#### [Required action]
The records below must be reproduced in full and without error.

(Dataset entries)
Start of Block

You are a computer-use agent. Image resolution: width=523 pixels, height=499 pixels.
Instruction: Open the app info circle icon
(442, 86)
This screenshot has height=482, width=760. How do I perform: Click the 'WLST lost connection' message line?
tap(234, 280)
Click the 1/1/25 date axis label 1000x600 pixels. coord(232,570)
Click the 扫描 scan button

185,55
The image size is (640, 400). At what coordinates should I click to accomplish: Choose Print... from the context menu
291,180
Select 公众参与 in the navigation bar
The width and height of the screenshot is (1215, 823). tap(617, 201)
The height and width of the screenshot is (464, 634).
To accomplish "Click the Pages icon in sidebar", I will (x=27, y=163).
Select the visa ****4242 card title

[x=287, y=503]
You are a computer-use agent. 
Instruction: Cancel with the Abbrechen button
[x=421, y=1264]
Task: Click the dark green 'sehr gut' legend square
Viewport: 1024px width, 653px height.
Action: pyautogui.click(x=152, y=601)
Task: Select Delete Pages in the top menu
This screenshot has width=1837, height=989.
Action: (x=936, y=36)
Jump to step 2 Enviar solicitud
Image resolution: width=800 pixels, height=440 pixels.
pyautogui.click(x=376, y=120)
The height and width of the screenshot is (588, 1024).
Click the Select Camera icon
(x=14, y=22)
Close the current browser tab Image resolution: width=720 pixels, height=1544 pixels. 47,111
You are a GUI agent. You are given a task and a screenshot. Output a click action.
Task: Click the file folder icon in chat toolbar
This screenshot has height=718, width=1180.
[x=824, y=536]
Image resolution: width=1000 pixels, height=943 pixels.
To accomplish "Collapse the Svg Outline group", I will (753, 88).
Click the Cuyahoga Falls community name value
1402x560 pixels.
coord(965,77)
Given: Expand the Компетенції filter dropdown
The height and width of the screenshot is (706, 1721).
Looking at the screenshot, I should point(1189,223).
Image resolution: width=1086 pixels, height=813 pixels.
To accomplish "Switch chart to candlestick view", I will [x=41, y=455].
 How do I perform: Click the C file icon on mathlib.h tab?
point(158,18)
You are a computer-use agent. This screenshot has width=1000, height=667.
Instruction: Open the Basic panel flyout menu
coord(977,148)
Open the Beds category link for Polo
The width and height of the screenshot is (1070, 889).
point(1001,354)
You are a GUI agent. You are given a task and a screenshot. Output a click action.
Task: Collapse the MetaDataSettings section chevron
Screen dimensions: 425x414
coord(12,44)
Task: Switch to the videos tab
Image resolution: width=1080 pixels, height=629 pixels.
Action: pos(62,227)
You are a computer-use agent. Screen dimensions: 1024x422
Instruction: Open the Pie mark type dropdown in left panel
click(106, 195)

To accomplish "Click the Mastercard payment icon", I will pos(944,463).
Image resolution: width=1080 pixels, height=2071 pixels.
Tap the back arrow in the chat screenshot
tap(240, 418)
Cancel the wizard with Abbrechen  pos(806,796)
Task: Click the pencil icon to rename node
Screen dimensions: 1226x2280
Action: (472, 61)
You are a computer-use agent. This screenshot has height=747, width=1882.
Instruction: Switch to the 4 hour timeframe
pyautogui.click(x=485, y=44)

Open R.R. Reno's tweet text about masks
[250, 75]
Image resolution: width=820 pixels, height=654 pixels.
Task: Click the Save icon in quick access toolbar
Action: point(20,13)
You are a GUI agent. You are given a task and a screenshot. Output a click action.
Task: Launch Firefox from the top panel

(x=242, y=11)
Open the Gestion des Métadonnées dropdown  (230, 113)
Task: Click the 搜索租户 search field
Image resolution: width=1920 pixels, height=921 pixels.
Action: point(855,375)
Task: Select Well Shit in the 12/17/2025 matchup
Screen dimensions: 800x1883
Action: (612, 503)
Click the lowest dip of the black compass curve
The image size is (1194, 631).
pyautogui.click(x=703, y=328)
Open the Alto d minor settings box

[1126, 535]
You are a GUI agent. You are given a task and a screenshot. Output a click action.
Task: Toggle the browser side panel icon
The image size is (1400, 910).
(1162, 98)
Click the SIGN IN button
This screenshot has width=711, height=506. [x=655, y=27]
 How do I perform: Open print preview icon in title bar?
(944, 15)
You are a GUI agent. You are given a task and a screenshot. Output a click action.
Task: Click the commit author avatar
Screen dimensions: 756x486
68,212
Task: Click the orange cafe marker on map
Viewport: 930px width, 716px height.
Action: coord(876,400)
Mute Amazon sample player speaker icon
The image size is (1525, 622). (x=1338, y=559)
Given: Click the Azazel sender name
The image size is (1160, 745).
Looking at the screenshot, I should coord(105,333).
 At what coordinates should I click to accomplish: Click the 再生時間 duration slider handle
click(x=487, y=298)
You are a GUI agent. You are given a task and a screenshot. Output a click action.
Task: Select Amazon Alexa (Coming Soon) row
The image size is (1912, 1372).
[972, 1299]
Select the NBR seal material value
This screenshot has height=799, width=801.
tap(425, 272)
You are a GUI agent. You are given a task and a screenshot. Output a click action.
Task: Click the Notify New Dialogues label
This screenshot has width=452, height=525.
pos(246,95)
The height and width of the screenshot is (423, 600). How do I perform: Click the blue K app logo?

End of Block

#### [Task response]
You are a computer-use agent. Image resolution: width=523 pixels, height=499 pixels.
Instruction: Open the app info circle icon
(442, 86)
This screenshot has height=482, width=760. How do I perform: Click the 'WLST lost connection' message line?
tap(234, 280)
Click the 1/1/25 date axis label 1000x600 pixels. coord(232,570)
Click the 扫描 scan button

185,55
The image size is (640, 400). At what coordinates should I click to accomplish: Choose Print... from the context menu
291,180
Select 公众参与 in the navigation bar
The width and height of the screenshot is (1215, 823). tap(617, 201)
The height and width of the screenshot is (464, 634).
To accomplish "Click the Pages icon in sidebar", I will (x=27, y=163).
Select the visa ****4242 card title

[x=287, y=503]
You are a computer-use agent. 
Instruction: Cancel with the Abbrechen button
[x=421, y=1264]
Task: Click the dark green 'sehr gut' legend square
Viewport: 1024px width, 653px height.
Action: pyautogui.click(x=152, y=601)
Task: Select Delete Pages in the top menu
This screenshot has width=1837, height=989.
Action: (x=936, y=36)
Jump to step 2 Enviar solicitud
Image resolution: width=800 pixels, height=440 pixels.
pyautogui.click(x=376, y=120)
The height and width of the screenshot is (588, 1024).
Click the Select Camera icon
(x=14, y=22)
Close the current browser tab Image resolution: width=720 pixels, height=1544 pixels. 47,111
You are a GUI agent. You are given a task and a screenshot. Output a click action.
Task: Click the file folder icon in chat toolbar
This screenshot has height=718, width=1180.
[x=824, y=536]
Image resolution: width=1000 pixels, height=943 pixels.
To accomplish "Collapse the Svg Outline group", I will (753, 88).
Click the Cuyahoga Falls community name value
1402x560 pixels.
coord(965,77)
Given: Expand the Компетенції filter dropdown
The height and width of the screenshot is (706, 1721).
Looking at the screenshot, I should point(1189,223).
Image resolution: width=1086 pixels, height=813 pixels.
To accomplish "Switch chart to candlestick view", I will [x=41, y=455].
 How do I perform: Click the C file icon on mathlib.h tab?
point(158,18)
You are a computer-use agent. This screenshot has width=1000, height=667.
Instruction: Open the Basic panel flyout menu
coord(977,148)
Open the Beds category link for Polo
The width and height of the screenshot is (1070, 889).
point(1001,354)
You are a GUI agent. You are given a task and a screenshot. Output a click action.
Task: Collapse the MetaDataSettings section chevron
Screen dimensions: 425x414
coord(12,44)
Task: Switch to the videos tab
Image resolution: width=1080 pixels, height=629 pixels.
Action: pos(62,227)
You are a computer-use agent. Screen dimensions: 1024x422
Instruction: Open the Pie mark type dropdown in left panel
click(106, 195)

To accomplish "Click the Mastercard payment icon", I will pos(944,463).
Image resolution: width=1080 pixels, height=2071 pixels.
Tap the back arrow in the chat screenshot
tap(240, 418)
Cancel the wizard with Abbrechen  pos(806,796)
Task: Click the pencil icon to rename node
Screen dimensions: 1226x2280
Action: (472, 61)
You are a computer-use agent. This screenshot has height=747, width=1882.
Instruction: Switch to the 4 hour timeframe
pyautogui.click(x=485, y=44)

Open R.R. Reno's tweet text about masks
[250, 75]
Image resolution: width=820 pixels, height=654 pixels.
Task: Click the Save icon in quick access toolbar
Action: point(20,13)
You are a GUI agent. You are given a task and a screenshot. Output a click action.
Task: Launch Firefox from the top panel

(x=242, y=11)
Open the Gestion des Métadonnées dropdown  (230, 113)
Task: Click the 搜索租户 search field
Image resolution: width=1920 pixels, height=921 pixels.
Action: point(855,375)
Task: Select Well Shit in the 12/17/2025 matchup
Screen dimensions: 800x1883
Action: (612, 503)
Click the lowest dip of the black compass curve
The image size is (1194, 631).
pyautogui.click(x=703, y=328)
Open the Alto d minor settings box

[1126, 535]
You are a GUI agent. You are given a task and a screenshot. Output a click action.
Task: Toggle the browser side panel icon
The image size is (1400, 910).
(1162, 98)
Click the SIGN IN button
This screenshot has width=711, height=506. [x=655, y=27]
 How do I perform: Open print preview icon in title bar?
(944, 15)
You are a GUI agent. You are given a task and a screenshot. Output a click action.
Task: Click the commit author avatar
Screen dimensions: 756x486
68,212
Task: Click the orange cafe marker on map
Viewport: 930px width, 716px height.
Action: coord(876,400)
Mute Amazon sample player speaker icon
The image size is (1525, 622). (x=1338, y=559)
Given: Click the Azazel sender name
The image size is (1160, 745).
Looking at the screenshot, I should coord(105,333).
 At what coordinates should I click to accomplish: Click the 再生時間 duration slider handle
click(x=487, y=298)
You are a GUI agent. You are given a task and a screenshot. Output a click action.
Task: Select Amazon Alexa (Coming Soon) row
The image size is (1912, 1372).
[972, 1299]
Select the NBR seal material value
This screenshot has height=799, width=801.
tap(425, 272)
You are a GUI agent. You are given a task and a screenshot. Output a click action.
Task: Click the Notify New Dialogues label
This screenshot has width=452, height=525.
pos(246,95)
The height and width of the screenshot is (423, 600). How do I perform: Click the blue K app logo?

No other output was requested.